Goal:
Turn the entries from the line with "Tap the Electric Throw Blanket link text" through the line with "The height and width of the screenshot is (555, 1070).", both ends included, into a numbered list. Leave out any blank lines.
** Start of Data extract **
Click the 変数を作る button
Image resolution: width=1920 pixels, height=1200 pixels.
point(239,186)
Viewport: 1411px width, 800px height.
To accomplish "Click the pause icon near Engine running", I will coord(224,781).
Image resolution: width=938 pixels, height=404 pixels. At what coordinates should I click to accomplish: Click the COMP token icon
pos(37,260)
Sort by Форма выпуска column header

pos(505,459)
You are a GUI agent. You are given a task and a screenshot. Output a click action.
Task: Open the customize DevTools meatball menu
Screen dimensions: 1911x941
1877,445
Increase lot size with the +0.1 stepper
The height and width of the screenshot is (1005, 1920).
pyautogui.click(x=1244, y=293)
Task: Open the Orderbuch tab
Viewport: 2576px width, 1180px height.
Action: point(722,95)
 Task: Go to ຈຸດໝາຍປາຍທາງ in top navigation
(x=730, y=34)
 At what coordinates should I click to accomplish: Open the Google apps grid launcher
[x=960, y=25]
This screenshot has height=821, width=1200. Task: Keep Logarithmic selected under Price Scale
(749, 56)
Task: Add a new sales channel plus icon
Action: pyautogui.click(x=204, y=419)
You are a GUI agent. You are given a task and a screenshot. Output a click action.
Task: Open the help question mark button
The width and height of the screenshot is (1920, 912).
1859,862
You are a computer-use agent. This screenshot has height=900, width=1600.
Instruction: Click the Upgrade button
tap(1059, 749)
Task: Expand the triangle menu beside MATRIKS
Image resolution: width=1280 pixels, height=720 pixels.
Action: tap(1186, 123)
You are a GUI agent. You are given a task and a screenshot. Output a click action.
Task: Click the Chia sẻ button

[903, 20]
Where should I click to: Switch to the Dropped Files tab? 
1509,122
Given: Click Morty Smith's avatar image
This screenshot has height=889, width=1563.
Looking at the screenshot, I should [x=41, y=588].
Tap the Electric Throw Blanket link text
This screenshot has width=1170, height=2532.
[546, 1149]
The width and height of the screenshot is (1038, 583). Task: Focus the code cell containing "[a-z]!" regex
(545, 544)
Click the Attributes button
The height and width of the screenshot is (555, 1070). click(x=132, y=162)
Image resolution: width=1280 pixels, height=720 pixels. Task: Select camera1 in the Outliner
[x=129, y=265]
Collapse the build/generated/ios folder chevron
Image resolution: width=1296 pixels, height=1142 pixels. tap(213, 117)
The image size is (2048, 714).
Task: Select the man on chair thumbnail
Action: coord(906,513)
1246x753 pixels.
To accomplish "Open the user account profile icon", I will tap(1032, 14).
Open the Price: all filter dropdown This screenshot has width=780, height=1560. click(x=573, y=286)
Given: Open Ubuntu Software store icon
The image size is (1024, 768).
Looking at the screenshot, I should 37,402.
** End of Data extract **
Final result:
1. Tap the Electric Throw Blanket link text
2. This screenshot has width=1170, height=2532.
3. [546, 1149]
4. The width and height of the screenshot is (1038, 583). Task: Focus the code cell containing "[a-z]!" regex
5. (545, 544)
6. Click the Attributes button
7. The height and width of the screenshot is (555, 1070). click(x=132, y=162)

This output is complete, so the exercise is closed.